MCPSERV.CLUB
akshay12390

Mcp Weather Oauth2 Server

MCP Server

Secure MCP with OAuth2 Client Credentials and Auth Code

Stale(55)
0stars
0views
Updated May 12, 2025

About

A Spring Boot-based MCP server that issues OAuth2 tokens for client credentials and PKCE flows, enabling secure access to weather data via the Model Context Protocol.

Capabilities

Resources
Access data sources
Tools
Execute functions
Prompts
Pre-built templates
Sampling
AI model interactions

Overview

The Mcp Weather OAuth2 Server is a reference implementation that demonstrates how to secure an MCP (Model Context Protocol) server with OAuth 2.0. By integrating Spring Security and the Spring Authorization Server, it issues short‑lived access tokens that grant AI assistants controlled, authenticated access to weather data resources. This approach solves the common problem of exposing sensitive or rate‑limited APIs to untrusted clients, ensuring that only authorized applications can query the weather service.

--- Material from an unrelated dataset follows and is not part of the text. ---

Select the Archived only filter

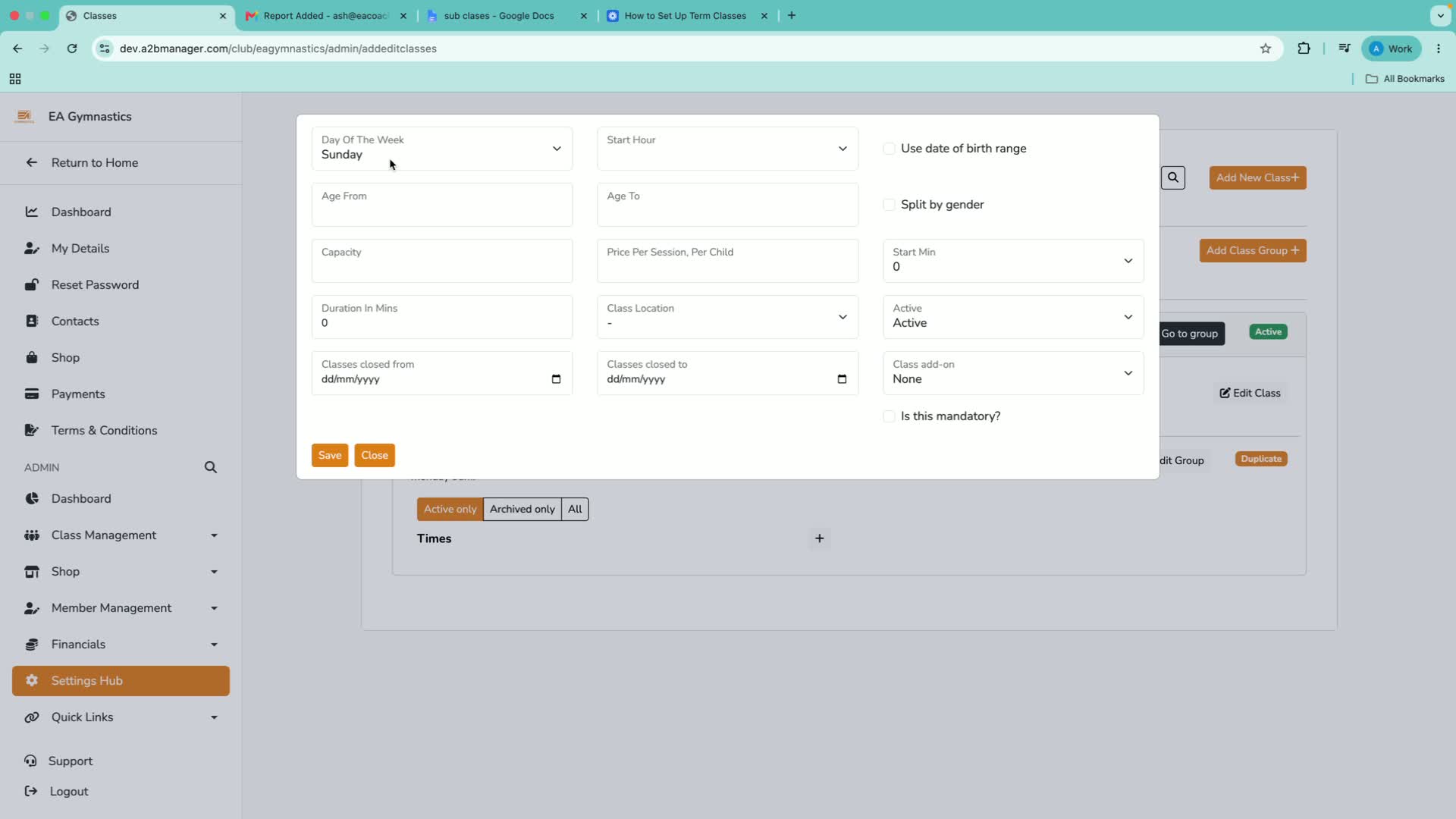click(x=522, y=509)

What the server does is twofold: first, it acts as an OAuth 2.0 Authorization Server, providing the standard endpoint for client‑credentials and PKCE flows. Second, it serves as an OAuth 2.0 Resource Server that validates incoming bearer tokens on every MCP request, allowing the AI assistant to retrieve weather information without compromising security. The token lifetime is deliberately short (15 minutes), encouraging clients to refresh tokens regularly and reducing the window for token misuse.

Key features include:

  • Client‑credentials flow for machine‑to‑machine interactions, ideal for backend AI services that need unattended access.
  • Authorization code flow with PKCE for browser‑based or mobile clients, ensuring secure user consent without storing client secrets.
  • Spring Security integration, leveraging familiar declarative security rules and the robust Spring ecosystem for authentication, authorization, and token management.
  • MCP inspector compatibility, enabling developers to paste a generated token into the inspector UI and immediately explore available resources, tools, and prompts.

Typical use cases involve AI assistants that provide weather forecasts, alerts, or historical data. By authenticating via OAuth 2.0, the assistant can query the MCP server on behalf of users while adhering to API rate limits and access controls. For example, a conversational AI in a smart home app can request current temperature data, and the MCP server will validate the token before returning the result. This pattern scales to multi‑tenant deployments where each tenant receives its own client credentials and token scope.

Integrating this server into an AI workflow is straightforward: the assistant first obtains a bearer token using one of the supported flows, then attaches it to every MCP request. The server validates the token, enforces scopes, and serves the requested weather resource or tool. Because MCP already defines how tools are described and invoked, adding OAuth 2.0 does not alter the core protocol—only adds a layer of secure authentication that aligns with industry standards. The result is a robust, production‑ready MCP server that protects sensitive data while enabling rich AI interactions.